University of Hawai‘i at Manoa Professor Alika Maunakea was named ARCS Foundation Honolulu Chapterʻs ARCS Scientist of the Year in recognition of his groundbreaking work in epigenetics — gene-environment interactions that underlie disease development.
Funded by National Institutes of Health grants throughout his 20-plus year career, Dr. Maunakea has helped secure more than $27 million in extramural funding for UH Manoaʻs John A. Burns School of Medicine, where he established and oversees the Epigenomics Core Facility of Hawaiʻi. He has developed technologies to survey DNA modifications central to epigenetic processes and made other important contributions to the field.
![From left: ARCS Honolulu Co-President Cheryl Ernst, Dr. Alika Maunakea, Board Member Jane Schoonmaker](https://honolulu.arcsfoundation.org/sites/arcsfoundation.org/files/HNL-2024ScientistOfYear.jpg)
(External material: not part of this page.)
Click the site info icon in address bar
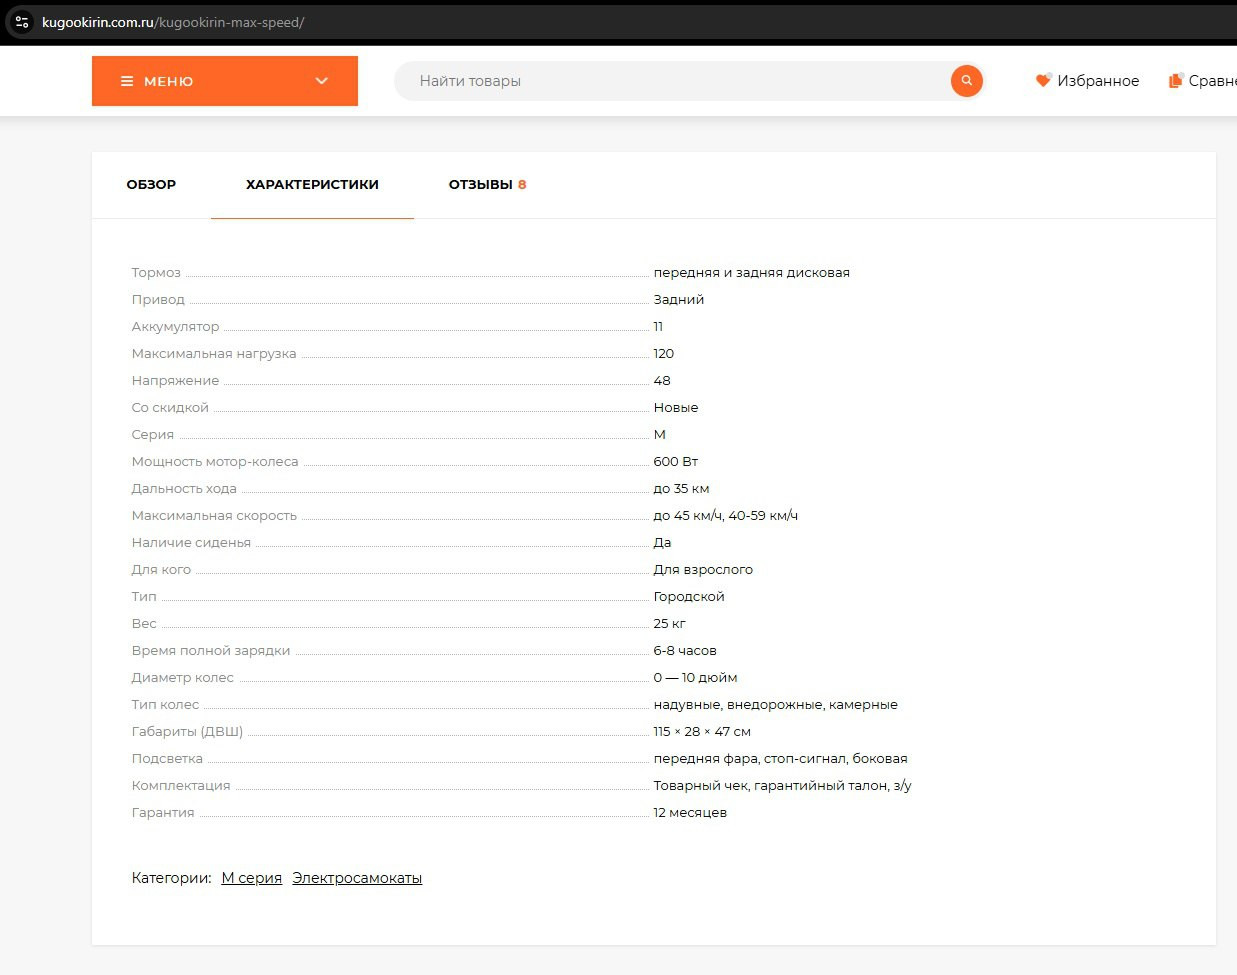The height and width of the screenshot is (975, 1237). click(22, 22)
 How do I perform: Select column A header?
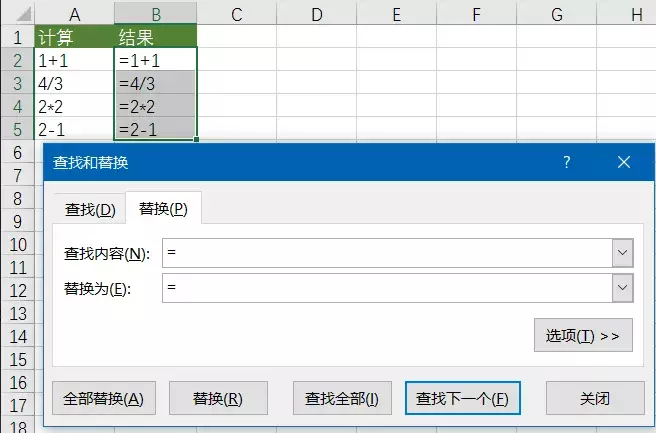[75, 14]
He also mentors students (including 2022 ARCS Scholar Nina Allan) and promotes opportunities to ensure a student body and research workforce that iclude underrepresented groups.
Dr. Maunakea is a gradute of Creighton University and the University of California, San Francisco, and was a National Institutes of Health post-doctoral fellow before joining the UH Manoa faculty.